Effects of oxidation on the emulsion properties of snakehead (Channa argus) myofibrillar protein: Roles of structural and interfacial changes

Myofibrillar protein (MP), a key functional protein in muscle foods, strongly affects emulsion stability. However, the impact of oxidation on its interfacial behavior remained unclear. This study aimed to clarify how oxidative modification affects the conformational behavior of snakehead (Channa argus) MP, its dynamic adsorption at the oil-water interface, and the related emulsifying properties. MP was oxidized with different H₂O₂ concentrations (0, 2, 4, 8, 16 mM). Moderate oxidation (≤ 4 mM) increased structural flexibility and exposed hydrophobic groups, thereby enhancing interfacial pressure, diffusion (K_diff), penetration (K_P), and rearrangement rates (K_R).

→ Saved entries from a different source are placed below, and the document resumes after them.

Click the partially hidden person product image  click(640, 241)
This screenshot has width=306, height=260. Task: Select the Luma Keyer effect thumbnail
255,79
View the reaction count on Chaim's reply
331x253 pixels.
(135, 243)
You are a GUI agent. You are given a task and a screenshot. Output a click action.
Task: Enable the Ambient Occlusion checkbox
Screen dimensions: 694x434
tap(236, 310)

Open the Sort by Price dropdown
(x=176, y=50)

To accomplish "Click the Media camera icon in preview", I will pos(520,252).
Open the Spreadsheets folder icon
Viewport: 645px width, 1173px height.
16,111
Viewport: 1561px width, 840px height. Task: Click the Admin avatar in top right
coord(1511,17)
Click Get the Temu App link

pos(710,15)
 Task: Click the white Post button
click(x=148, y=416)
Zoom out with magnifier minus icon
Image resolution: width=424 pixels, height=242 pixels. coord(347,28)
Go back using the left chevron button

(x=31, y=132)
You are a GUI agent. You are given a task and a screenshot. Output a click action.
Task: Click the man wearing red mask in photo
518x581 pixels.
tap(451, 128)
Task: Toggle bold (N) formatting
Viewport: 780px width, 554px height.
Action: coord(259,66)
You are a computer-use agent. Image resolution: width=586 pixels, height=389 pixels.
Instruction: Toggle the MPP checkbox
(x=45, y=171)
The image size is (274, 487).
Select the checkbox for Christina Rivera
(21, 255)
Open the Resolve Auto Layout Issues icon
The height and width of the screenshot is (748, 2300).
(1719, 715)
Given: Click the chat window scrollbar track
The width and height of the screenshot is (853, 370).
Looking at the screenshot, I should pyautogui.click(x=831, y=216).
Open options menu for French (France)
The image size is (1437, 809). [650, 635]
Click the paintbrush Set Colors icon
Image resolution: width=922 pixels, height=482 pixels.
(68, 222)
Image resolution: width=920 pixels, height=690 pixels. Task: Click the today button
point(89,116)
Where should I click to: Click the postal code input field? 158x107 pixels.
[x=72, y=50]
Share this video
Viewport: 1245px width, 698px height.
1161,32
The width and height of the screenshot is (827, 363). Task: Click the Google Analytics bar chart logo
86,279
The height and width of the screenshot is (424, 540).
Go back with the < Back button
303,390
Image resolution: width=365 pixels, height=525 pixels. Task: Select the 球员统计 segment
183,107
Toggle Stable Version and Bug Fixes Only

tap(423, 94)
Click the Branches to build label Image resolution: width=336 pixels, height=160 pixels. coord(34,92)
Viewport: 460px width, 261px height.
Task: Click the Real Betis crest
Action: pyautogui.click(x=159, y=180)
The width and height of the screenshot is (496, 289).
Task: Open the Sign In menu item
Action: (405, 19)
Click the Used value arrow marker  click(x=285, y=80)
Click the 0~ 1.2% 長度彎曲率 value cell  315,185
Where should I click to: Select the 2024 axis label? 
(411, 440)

The 4 mM group produced the most stable emulsion with favorable rheology due to a compact interfacial film. In contrast, excessive oxidation (≥ 8 mM) promoted aggregation, buried hydrophobic sites, and reduced interfacial activity, leading to poor stability. These findings demonstrated that controlled oxidation could optimize MP functionality, providing a theoretical basis for developing protein-stability emulsion systems.